Collected data.
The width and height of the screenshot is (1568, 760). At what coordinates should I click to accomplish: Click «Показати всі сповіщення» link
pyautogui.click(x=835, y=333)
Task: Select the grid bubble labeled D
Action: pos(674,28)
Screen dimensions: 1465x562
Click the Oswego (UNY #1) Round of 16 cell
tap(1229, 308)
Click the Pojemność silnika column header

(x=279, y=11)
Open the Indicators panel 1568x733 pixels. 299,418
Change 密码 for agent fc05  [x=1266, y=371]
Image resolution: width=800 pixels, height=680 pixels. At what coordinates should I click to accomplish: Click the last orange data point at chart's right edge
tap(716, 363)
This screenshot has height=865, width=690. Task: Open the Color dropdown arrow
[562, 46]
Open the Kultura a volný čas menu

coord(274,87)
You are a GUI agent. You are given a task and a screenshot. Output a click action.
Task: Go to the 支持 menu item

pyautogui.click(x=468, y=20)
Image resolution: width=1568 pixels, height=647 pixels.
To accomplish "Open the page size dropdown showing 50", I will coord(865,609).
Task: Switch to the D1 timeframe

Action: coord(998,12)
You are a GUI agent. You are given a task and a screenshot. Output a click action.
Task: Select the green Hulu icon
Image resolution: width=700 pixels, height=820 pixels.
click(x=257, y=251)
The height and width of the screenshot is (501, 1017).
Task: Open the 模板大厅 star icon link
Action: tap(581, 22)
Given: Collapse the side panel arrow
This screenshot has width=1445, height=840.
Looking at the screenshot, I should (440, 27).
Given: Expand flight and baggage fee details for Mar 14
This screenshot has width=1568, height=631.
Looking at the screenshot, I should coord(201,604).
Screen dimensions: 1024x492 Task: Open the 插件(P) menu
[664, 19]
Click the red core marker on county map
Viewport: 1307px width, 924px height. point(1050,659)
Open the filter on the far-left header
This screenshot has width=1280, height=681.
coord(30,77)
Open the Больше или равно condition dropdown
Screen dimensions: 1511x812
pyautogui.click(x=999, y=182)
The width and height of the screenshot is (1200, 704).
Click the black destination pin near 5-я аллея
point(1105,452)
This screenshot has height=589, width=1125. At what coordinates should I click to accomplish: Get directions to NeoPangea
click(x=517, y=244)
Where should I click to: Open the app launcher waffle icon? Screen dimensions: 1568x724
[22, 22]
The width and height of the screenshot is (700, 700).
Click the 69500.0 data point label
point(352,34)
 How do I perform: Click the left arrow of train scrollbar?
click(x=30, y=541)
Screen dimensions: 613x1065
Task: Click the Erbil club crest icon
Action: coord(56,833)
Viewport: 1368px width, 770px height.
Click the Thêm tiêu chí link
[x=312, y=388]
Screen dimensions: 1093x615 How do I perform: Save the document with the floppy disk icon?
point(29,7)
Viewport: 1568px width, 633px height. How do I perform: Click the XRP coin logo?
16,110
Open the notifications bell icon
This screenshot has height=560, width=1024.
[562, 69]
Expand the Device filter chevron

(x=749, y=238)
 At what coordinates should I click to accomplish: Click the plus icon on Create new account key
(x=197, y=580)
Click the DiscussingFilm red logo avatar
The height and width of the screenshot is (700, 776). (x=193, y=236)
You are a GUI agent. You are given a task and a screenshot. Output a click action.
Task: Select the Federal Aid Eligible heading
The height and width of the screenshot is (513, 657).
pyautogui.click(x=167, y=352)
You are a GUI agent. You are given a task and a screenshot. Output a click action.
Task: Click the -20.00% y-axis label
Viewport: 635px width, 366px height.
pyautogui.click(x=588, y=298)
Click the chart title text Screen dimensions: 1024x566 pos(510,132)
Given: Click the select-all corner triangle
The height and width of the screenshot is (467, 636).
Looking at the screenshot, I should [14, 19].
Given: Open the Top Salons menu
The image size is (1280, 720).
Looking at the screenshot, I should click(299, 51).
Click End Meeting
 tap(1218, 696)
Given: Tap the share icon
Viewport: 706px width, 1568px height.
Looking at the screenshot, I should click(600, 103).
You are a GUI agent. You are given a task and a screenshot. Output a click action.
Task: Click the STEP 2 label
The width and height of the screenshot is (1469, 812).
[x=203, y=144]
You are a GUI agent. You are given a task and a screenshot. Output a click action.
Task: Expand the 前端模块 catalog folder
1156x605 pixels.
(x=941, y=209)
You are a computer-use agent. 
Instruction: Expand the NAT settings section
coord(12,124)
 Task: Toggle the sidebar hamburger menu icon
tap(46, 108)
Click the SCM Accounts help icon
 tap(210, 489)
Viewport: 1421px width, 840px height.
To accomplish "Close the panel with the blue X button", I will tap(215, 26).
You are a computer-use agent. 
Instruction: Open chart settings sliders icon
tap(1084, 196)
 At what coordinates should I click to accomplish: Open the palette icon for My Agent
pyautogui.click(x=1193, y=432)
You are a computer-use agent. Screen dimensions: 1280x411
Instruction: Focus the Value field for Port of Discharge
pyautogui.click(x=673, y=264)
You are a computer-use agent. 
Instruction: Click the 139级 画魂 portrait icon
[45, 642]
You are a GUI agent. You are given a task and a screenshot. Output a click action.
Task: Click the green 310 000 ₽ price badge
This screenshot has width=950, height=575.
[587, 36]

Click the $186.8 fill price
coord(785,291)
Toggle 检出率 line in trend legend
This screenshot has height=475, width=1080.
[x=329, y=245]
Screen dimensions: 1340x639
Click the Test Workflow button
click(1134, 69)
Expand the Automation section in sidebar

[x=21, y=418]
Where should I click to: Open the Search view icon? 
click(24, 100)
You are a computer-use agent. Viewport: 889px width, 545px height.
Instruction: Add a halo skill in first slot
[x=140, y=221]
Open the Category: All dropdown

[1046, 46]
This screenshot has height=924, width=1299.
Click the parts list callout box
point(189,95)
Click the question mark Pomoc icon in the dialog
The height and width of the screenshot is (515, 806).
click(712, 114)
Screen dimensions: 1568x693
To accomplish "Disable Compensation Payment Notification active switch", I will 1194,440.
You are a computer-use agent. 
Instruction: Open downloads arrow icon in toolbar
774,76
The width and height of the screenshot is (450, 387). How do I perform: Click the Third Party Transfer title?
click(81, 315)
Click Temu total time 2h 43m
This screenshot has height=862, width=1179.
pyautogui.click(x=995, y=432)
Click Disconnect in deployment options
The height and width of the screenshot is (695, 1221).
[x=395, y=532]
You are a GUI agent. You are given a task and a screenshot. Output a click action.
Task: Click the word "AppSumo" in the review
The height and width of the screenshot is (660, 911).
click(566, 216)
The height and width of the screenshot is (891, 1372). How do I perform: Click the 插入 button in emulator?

YOUR OBJECTIVE. Starting from the first line above, copy the data through to the last line exactly.

TASK RESPONSE.
The width and height of the screenshot is (1568, 760). At what coordinates should I click to accomplish: Click «Показати всі сповіщення» link
pyautogui.click(x=835, y=333)
Task: Select the grid bubble labeled D
Action: pos(674,28)
Screen dimensions: 1465x562
Click the Oswego (UNY #1) Round of 16 cell
tap(1229, 308)
Click the Pojemność silnika column header

(x=279, y=11)
Open the Indicators panel 1568x733 pixels. 299,418
Change 密码 for agent fc05  [x=1266, y=371]
Image resolution: width=800 pixels, height=680 pixels. At what coordinates should I click to accomplish: Click the last orange data point at chart's right edge
tap(716, 363)
This screenshot has height=865, width=690. Task: Open the Color dropdown arrow
[562, 46]
Open the Kultura a volný čas menu

coord(274,87)
You are a GUI agent. You are given a task and a screenshot. Output a click action.
Task: Go to the 支持 menu item

pyautogui.click(x=468, y=20)
Image resolution: width=1568 pixels, height=647 pixels.
To accomplish "Open the page size dropdown showing 50", I will coord(865,609).
Task: Switch to the D1 timeframe

Action: coord(998,12)
You are a GUI agent. You are given a task and a screenshot. Output a click action.
Task: Select the green Hulu icon
Image resolution: width=700 pixels, height=820 pixels.
click(x=257, y=251)
The height and width of the screenshot is (501, 1017).
Task: Open the 模板大厅 star icon link
Action: tap(581, 22)
Given: Collapse the side panel arrow
This screenshot has width=1445, height=840.
Looking at the screenshot, I should (440, 27).
Given: Expand flight and baggage fee details for Mar 14
This screenshot has width=1568, height=631.
Looking at the screenshot, I should coord(201,604).
Screen dimensions: 1024x492 Task: Open the 插件(P) menu
[664, 19]
Click the red core marker on county map
Viewport: 1307px width, 924px height. point(1050,659)
Open the filter on the far-left header
This screenshot has width=1280, height=681.
coord(30,77)
Open the Больше или равно condition dropdown
Screen dimensions: 1511x812
pyautogui.click(x=999, y=182)
The width and height of the screenshot is (1200, 704).
Click the black destination pin near 5-я аллея
point(1105,452)
This screenshot has height=589, width=1125. At what coordinates should I click to accomplish: Get directions to NeoPangea
click(x=517, y=244)
Where should I click to: Open the app launcher waffle icon? Screen dimensions: 1568x724
[22, 22]
The width and height of the screenshot is (700, 700).
Click the 69500.0 data point label
point(352,34)
 How do I perform: Click the left arrow of train scrollbar?
click(x=30, y=541)
Screen dimensions: 613x1065
Task: Click the Erbil club crest icon
Action: coord(56,833)
Viewport: 1368px width, 770px height.
Click the Thêm tiêu chí link
[x=312, y=388]
Screen dimensions: 1093x615 How do I perform: Save the document with the floppy disk icon?
point(29,7)
Viewport: 1568px width, 633px height. How do I perform: Click the XRP coin logo?
16,110
Open the notifications bell icon
This screenshot has height=560, width=1024.
[562, 69]
Expand the Device filter chevron

(x=749, y=238)
 At what coordinates should I click to accomplish: Click the plus icon on Create new account key
(x=197, y=580)
Click the DiscussingFilm red logo avatar
The height and width of the screenshot is (700, 776). (x=193, y=236)
You are a GUI agent. You are given a task and a screenshot. Output a click action.
Task: Select the Federal Aid Eligible heading
The height and width of the screenshot is (513, 657).
pyautogui.click(x=167, y=352)
You are a GUI agent. You are given a task and a screenshot. Output a click action.
Task: Click the -20.00% y-axis label
Viewport: 635px width, 366px height.
pyautogui.click(x=588, y=298)
Click the chart title text Screen dimensions: 1024x566 pos(510,132)
Given: Click the select-all corner triangle
The height and width of the screenshot is (467, 636).
Looking at the screenshot, I should [14, 19].
Given: Open the Top Salons menu
The image size is (1280, 720).
Looking at the screenshot, I should click(299, 51).
Click End Meeting
 tap(1218, 696)
Given: Tap the share icon
Viewport: 706px width, 1568px height.
Looking at the screenshot, I should click(600, 103).
You are a GUI agent. You are given a task and a screenshot. Output a click action.
Task: Click the STEP 2 label
The width and height of the screenshot is (1469, 812).
[x=203, y=144]
You are a GUI agent. You are given a task and a screenshot. Output a click action.
Task: Expand the 前端模块 catalog folder
1156x605 pixels.
(x=941, y=209)
You are a computer-use agent. 
Instruction: Expand the NAT settings section
coord(12,124)
 Task: Toggle the sidebar hamburger menu icon
tap(46, 108)
Click the SCM Accounts help icon
 tap(210, 489)
Viewport: 1421px width, 840px height.
To accomplish "Close the panel with the blue X button", I will tap(215, 26).
You are a computer-use agent. 
Instruction: Open chart settings sliders icon
tap(1084, 196)
 At what coordinates should I click to accomplish: Open the palette icon for My Agent
pyautogui.click(x=1193, y=432)
You are a computer-use agent. Screen dimensions: 1280x411
Instruction: Focus the Value field for Port of Discharge
pyautogui.click(x=673, y=264)
You are a computer-use agent. 
Instruction: Click the 139级 画魂 portrait icon
[45, 642]
You are a GUI agent. You are given a task and a screenshot. Output a click action.
Task: Click the green 310 000 ₽ price badge
This screenshot has width=950, height=575.
[587, 36]

Click the $186.8 fill price
coord(785,291)
Toggle 检出率 line in trend legend
This screenshot has height=475, width=1080.
[x=329, y=245]
Screen dimensions: 1340x639
Click the Test Workflow button
click(1134, 69)
Expand the Automation section in sidebar

[x=21, y=418]
Where should I click to: Open the Search view icon? 
click(24, 100)
You are a computer-use agent. Viewport: 889px width, 545px height.
Instruction: Add a halo skill in first slot
[x=140, y=221]
Open the Category: All dropdown

[1046, 46]
This screenshot has height=924, width=1299.
Click the parts list callout box
point(189,95)
Click the question mark Pomoc icon in the dialog
The height and width of the screenshot is (515, 806).
click(712, 114)
Screen dimensions: 1568x693
To accomplish "Disable Compensation Payment Notification active switch", I will 1194,440.
You are a computer-use agent. 
Instruction: Open downloads arrow icon in toolbar
774,76
The width and height of the screenshot is (450, 387). How do I perform: Click the Third Party Transfer title?
click(81, 315)
Click Temu total time 2h 43m
This screenshot has height=862, width=1179.
pyautogui.click(x=995, y=432)
Click Disconnect in deployment options
The height and width of the screenshot is (695, 1221).
[x=395, y=532]
You are a GUI agent. You are given a task and a screenshot. Output a click action.
Task: Click the word "AppSumo" in the review
The height and width of the screenshot is (660, 911).
click(566, 216)
The height and width of the screenshot is (891, 1372). How do I perform: Click the 插入 button in emulator?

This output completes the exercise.